◆ **TASK DETAILS**:
Convert the data from the line with "will pyautogui.click(x=310, y=157)." to the line with "pos(288,87)" into a numbered list, omitting blank lines.

◆ **DATA SUPPLIED**:

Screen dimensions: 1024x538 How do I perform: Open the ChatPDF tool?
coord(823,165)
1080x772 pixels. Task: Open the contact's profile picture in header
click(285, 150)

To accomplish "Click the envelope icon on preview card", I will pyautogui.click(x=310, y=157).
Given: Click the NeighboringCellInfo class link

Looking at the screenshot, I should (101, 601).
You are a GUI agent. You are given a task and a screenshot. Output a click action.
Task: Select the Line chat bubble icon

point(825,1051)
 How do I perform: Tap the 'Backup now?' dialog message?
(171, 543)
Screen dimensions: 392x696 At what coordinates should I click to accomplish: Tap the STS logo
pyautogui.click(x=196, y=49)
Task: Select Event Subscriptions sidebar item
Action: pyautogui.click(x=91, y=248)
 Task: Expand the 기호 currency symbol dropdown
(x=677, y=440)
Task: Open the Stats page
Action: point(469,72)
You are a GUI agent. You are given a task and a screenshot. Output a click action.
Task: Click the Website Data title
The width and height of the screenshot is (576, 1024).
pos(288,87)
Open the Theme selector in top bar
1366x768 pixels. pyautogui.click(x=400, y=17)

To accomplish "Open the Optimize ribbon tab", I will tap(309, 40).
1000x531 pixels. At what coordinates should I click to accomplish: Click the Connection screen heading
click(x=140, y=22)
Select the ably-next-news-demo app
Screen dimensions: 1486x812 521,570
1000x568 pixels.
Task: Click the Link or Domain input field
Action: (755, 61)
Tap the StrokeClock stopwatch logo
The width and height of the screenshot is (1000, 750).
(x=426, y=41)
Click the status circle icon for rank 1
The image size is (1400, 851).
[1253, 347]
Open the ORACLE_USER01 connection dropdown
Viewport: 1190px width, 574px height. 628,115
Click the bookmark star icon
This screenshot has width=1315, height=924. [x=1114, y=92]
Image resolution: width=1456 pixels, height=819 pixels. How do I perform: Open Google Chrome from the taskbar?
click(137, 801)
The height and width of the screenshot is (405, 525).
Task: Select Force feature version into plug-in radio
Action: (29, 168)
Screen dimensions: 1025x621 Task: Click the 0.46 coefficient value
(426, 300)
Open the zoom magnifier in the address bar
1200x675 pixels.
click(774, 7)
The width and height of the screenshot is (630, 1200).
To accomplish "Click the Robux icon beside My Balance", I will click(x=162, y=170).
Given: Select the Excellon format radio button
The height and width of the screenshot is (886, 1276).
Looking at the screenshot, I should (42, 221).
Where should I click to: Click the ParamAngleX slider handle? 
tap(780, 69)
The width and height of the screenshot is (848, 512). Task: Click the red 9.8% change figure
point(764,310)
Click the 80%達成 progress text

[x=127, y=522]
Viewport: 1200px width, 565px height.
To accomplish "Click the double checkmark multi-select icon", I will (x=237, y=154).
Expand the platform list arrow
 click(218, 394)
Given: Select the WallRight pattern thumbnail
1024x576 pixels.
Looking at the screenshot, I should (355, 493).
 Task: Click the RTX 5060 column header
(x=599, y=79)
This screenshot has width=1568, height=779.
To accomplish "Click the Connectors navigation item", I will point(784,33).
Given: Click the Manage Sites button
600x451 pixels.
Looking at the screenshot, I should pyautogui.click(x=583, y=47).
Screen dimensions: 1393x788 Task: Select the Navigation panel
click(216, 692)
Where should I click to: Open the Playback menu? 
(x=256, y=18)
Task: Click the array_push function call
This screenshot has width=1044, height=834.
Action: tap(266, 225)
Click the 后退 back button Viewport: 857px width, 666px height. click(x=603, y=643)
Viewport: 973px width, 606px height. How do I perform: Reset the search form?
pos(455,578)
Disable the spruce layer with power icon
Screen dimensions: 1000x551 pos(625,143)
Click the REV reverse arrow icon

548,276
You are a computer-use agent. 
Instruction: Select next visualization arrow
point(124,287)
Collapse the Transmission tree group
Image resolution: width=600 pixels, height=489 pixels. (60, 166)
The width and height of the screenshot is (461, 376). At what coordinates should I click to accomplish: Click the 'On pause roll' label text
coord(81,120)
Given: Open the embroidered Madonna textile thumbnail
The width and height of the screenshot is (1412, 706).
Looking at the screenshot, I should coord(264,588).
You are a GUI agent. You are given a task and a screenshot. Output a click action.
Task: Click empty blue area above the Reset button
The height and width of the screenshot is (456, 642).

◆ **WORKED ANSWER**:
1. To accomplish "Click the envelope icon on preview card", I will pyautogui.click(x=310, y=157).
2. Given: Click the NeighboringCellInfo class link
3. Looking at the screenshot, I should (101, 601).
4. You are a GUI agent. You are given a task and a screenshot. Output a click action.
5. Task: Select the Line chat bubble icon
6. point(825,1051)
7.  How do I perform: Tap the 'Backup now?' dialog message?
8. (171, 543)
9. Screen dimensions: 392x696 At what coordinates should I click to accomplish: Tap the STS logo
10. pyautogui.click(x=196, y=49)
11. Task: Select Event Subscriptions sidebar item
12. Action: pyautogui.click(x=91, y=248)
13.  Task: Expand the 기호 currency symbol dropdown
14. (x=677, y=440)
15. Task: Open the Stats page
16. Action: point(469,72)
17. You are a GUI agent. You are given a task and a screenshot. Output a click action.
18. Task: Click the Website Data title
19. The width and height of the screenshot is (576, 1024).
20. pos(288,87)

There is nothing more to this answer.